50. It's All About Our Feeling

10.6K 1K 62
                                    

Suara kekehan itu, senyum lebar yang membuat dua pipinya membentuk lesung, dan tatapan matanya yang berbinar meski cahaya begitu samar. Semuanya Ola rindukan dari lelaki yang saat ini duduk di sampingnya. 

Bahkan, perbincangan santai seperti yang mereka lakukan saat ini, amat ia rindukan juga. Memori indah Ola dengan Javas bukan karena sesuatu yang spektakuler. Semuanya hanya hal kecil, tapi sungguh berkesan. 

Meski sebentar, hubungan mereka ternyata cukup dalam kala itu. Hal yang membuat Ola dan Javas tidak bisa dengan mudah mengenyahkan rasa pada satu sama lain meski waktu bergulir begitu lama. Rasa yang mendalam menjadi alasan utama selain keengganan keduanya membuka hati untuk orang lain. 

Setelah tujuh tahun lamanya, kedua insan itu akhirnya bisa kembali tertawa kecil. Lebih tepatnya, Ola yang tertawa setelah mendengar pertanyaan Javas tentang adakah orang istimewa di dalam hidupnya kini. 

Namun, lelaki itu malah memasang tampang serius setelah mendengar jawaban Ola. Setelah itu berkata, "saya terlalu sibuk patah hati."

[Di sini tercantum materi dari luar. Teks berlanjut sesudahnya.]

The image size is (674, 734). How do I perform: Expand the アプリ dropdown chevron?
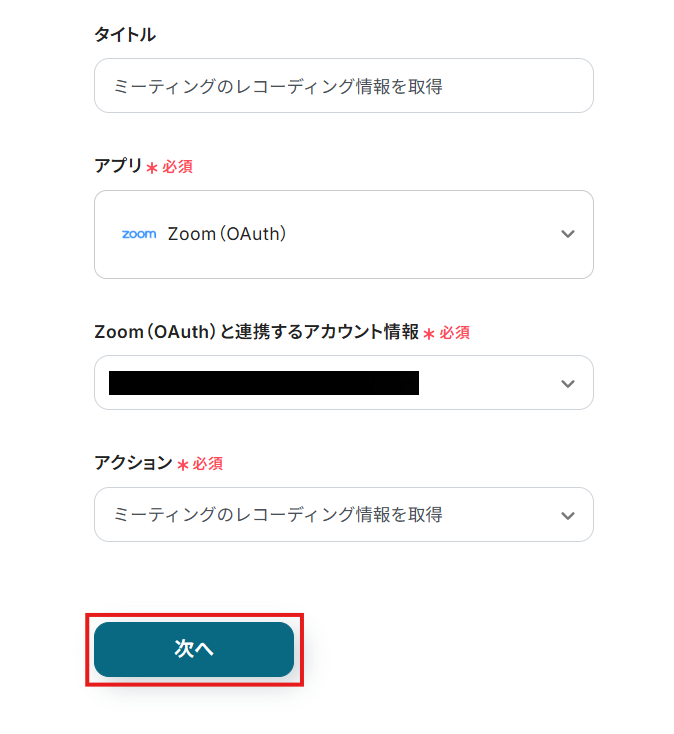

Wajah tampan Javas tampak memelas. Lelaki itu benar-benar serius dengan yang diucapkannya. Barusan, ia mengungkapkan apa yang sebenarnya ia rasa selama ini. Kalimat itu sungguh sederhana, tapi cukup menghujam hati Ola. Ia sadar bahwa dirinyalah yang membuat hati itu patah. 

"Mbak Ola harus tanggung jawab sekarang," lanjut lelaki itu.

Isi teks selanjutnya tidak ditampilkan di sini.